Для того чтобы убедиться, что гапаксы «Слова» – действительно «темные места» памятника, нет необходимости рассматривать здесь их все, остановимся на названиях «тюркских родов», приведенных выше. Поскольку в летописных источниках и литературных произведениях Древней Руси не нашлось каких-либо следов о происхождении указанных слов, то исследователи не нашли ничего более убедительного, чем обратиться к «тюркизмам». С момента издания «Слова» графом А. И. Мусиным-Пушкиным и появлением первых переводов на современный русский язык, начиная с В. А. Жуковского, считалось, что в данном фрагменте «Слова» перечислены какие-то неведомые племена не то тюркского, не то финского происхождения, неведомо какими путями осевшие на Черниговщине. В комментариях к переводу Жуковского 30-х годов XIX века говорится о «многовойности брата Ярослава с его Черниговскими племенами-поселенцами». Тогда же А. Вельтман утверждал: «Что сии племена финского и татарского происхождения, кажется, в этом нельзя сомневаться. Вероятно, тептяри, бобили, вотяки или удморты, мордва и т. д., близкие к ним по своему происхождению». На что Н. Головин резонно возразил: «Так, вероятно, назывались Черниговские полки или дружины, но г. Вельтман говорит, что то были племена финского или татарского происхождения. Отчего же не русского?». И в самом деле, почему происхождение этих слов впоследствии стали искать исключительно на Востоке, особенно когда за дело принялись профессиональные востоковеды или ориенталисты. Так, востоковед В. А. Гордлевский был твердо убежден, что «“Слово”» насыщено живыми элементами, словесными и поэтическими, заимствованными у соседей-половцев»; а «тотемистические воззрения тюркских племен, эпические сюжеты и мотивы, характерные для сказаний тюркоязычных народов, отразившиеся в «Слове», также свидетельствуют, что его автор хорошо знал половецкий фольклор». Настолько хорошо, что другой ориентолог, Н. А. Баскаков, не исключает близких родственных связей Автора с половцами[302]

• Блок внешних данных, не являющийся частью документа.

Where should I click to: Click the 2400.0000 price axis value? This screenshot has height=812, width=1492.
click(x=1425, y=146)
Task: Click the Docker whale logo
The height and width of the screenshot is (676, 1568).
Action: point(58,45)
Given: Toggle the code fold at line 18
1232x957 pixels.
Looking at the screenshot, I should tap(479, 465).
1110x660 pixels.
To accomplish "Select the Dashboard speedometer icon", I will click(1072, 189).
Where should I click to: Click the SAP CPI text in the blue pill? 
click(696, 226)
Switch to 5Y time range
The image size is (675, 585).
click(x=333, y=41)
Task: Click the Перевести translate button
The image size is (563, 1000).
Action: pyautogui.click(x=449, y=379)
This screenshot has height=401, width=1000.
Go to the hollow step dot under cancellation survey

. «Все это могло бы служить своеобразным комплиментом творцу великого произведения, – с явным сожалением пишет современный исследователь «Слова» В. П. Тимофеев, – если бы сие не означало, что собственно славянская культура к «Слову» отношения не имеет»[303]. «Одной из характерных параллелей, связывающих «Слово» с тюркскими эпическими образами, являются образы зверей и птиц», – констатирует Н. А. Баскаков. Но относит к таковым в том числе сокола, волка и ворона, которые являются «образцами и сравнениями, характерными для половцев». «Но если это так, – иронизирует В. П. Тимофеев, – то с какой это стати даже далекие исландцы насытили свои саги теми же «тюркскими эпическими образами» – неужто и там «оскандинавился» какой-то гениальный степняк».Почему, далее, нужно по рекомендации В. А. Гордлевского рассматривать именно с тюркских, а не с собственных славянских позиций фразу, в которой «Игорь князь поскочи горностаем… и скочи… босым волком… и полете соколом под мъглами»? Разве здесь, как и во всех остальных случаях, недостаточно исключительно точных параллелей с русскими былинами? Разве не напрашивается сравнение, например, с былиной о Вольге Буслаевиче, который «повернулся серым волком, и поскакал он на конюшен двор… а повернулся Вольга… малым горностаюшкой, поскакал в горницу во ружейную. Повернулся Вольга малой птицей-пташицей»? Вряд ли можно оспорить мнение А. К. Югова, что единство «приемов и лексики со «Словом» у былин никем не оспаривается». Стало быть, и сами эти былины следует признать заимствованием у тюрков?
Причудливыми грибами наросли десятки востоковедческих работ на восьмисотлетнем древе «Слова о полку Игореве», но нельзя сказать, что они способствуют большей его сохранности и здоровью. Поражает то умиление, с которым иной раз преподносится штатная сверхплотность именно тюркологических научных кадров, занятых его изучением. Разве можно считать нормальным положение, когда, по замечанию А. Н. Кононова, лингвисты —исследователи «Слова» – представлены «в подавляющем большинстве (!) востоковедами, а еще точнее, тюркологами»? И нормально ли (сошлюсь опять же на А. Н. Кононова), что все эти специалисты, работая над «Словом», воздерживаются даже от самых простых, элементарно необходимых консультаций со славистами из числа историков и литературоведов? Разве не понятно, что мы давно уже едим русский хлеб «Слова», выпеченный по чужим рецептам?